|Document Type:||Journal Article|
|Title:||Using time series analysis to characterize evolutionary and plastic responses to environmental change: a case study of a shift toward earlier migration date in sockeye salmon|
|Author:||Lisa G. Crozier, M. Scheuerell, Richard W. Zabel|
Environmental change can shift the phenotype of an organism through either evolutionary or nongenetic processes. Despite abundant evidence of phenotypic change in response to recent climate change, we typically lack sufficient genetic data to identify the role of evolution. We present a method of using phenotypic data to characterize the hypothesized role of natural selection and environmentally driven phenotypic shifts (plasticity). We modeled historical selection and environmental predictors of interannual variation in mean population phenotype using a multivariate state-space model framework.
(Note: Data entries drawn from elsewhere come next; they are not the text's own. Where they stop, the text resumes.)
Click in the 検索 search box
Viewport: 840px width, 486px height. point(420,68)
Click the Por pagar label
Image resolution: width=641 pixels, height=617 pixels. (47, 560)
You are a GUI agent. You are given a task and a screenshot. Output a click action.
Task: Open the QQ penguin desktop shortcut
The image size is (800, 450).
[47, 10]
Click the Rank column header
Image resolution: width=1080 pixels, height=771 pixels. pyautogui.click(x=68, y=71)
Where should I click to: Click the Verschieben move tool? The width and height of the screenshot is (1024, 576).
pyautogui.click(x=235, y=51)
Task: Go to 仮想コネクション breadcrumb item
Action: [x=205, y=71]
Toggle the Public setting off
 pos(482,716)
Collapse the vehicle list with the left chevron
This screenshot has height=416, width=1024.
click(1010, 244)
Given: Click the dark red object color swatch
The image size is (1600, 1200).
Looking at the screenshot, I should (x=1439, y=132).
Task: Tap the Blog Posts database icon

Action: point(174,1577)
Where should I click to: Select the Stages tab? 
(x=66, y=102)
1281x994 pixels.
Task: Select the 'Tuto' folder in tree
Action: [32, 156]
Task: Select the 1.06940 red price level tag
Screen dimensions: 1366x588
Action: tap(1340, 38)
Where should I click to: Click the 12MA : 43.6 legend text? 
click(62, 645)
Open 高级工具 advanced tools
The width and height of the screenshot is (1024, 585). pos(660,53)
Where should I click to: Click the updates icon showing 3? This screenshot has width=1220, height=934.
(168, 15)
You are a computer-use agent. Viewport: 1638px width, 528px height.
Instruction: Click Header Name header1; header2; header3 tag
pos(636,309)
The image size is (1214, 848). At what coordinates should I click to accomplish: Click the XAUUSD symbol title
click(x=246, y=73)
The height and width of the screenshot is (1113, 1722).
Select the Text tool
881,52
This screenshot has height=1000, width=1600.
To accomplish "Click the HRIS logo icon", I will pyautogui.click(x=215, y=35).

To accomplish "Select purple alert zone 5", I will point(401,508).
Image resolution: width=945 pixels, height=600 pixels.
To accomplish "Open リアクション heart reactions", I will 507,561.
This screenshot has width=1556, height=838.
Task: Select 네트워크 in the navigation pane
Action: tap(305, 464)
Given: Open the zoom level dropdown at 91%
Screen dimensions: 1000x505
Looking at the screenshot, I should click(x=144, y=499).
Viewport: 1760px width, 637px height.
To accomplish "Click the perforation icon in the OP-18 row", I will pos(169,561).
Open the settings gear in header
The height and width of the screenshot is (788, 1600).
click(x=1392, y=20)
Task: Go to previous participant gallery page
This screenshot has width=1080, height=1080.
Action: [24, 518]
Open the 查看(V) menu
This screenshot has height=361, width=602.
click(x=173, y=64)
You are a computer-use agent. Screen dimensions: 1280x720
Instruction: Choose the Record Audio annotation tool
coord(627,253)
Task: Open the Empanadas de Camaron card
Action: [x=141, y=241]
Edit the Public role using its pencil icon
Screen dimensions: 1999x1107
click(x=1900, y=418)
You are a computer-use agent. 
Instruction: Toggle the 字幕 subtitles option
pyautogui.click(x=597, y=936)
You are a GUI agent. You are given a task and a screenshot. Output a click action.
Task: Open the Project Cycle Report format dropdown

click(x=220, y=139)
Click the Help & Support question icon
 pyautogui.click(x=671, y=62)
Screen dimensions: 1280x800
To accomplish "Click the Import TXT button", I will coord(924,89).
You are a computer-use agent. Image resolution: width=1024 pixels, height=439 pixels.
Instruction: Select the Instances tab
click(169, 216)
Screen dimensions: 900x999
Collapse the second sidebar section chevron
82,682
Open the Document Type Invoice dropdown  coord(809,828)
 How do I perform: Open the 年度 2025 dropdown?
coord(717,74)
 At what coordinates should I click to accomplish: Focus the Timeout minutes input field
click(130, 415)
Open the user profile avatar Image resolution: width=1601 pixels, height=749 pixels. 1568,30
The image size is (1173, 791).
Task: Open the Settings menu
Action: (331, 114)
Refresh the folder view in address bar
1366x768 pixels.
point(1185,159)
Through model comparisons, we assessed the extent to which an estimated selection differential explained observed variation better than environmental factors alone. We applied the method to a 60-year trend toward earlier migration in Columbia River sockeye salmon Oncorhynchus nerka, producing estimates of annual selection differentials, average realized heritability, and relative cumulative effects of selection and plasticity. We found that an evolutionary response to thermal selection was capable of explaining up to two-thirds of the phenotypic trend. Adaptive plastic responses to June river flow explain most of the remainder. This method is applicable to other populations with time series data if selection differentials are available or can be reconstructed. This method thus augments our toolbox for predicting responses to environmental change.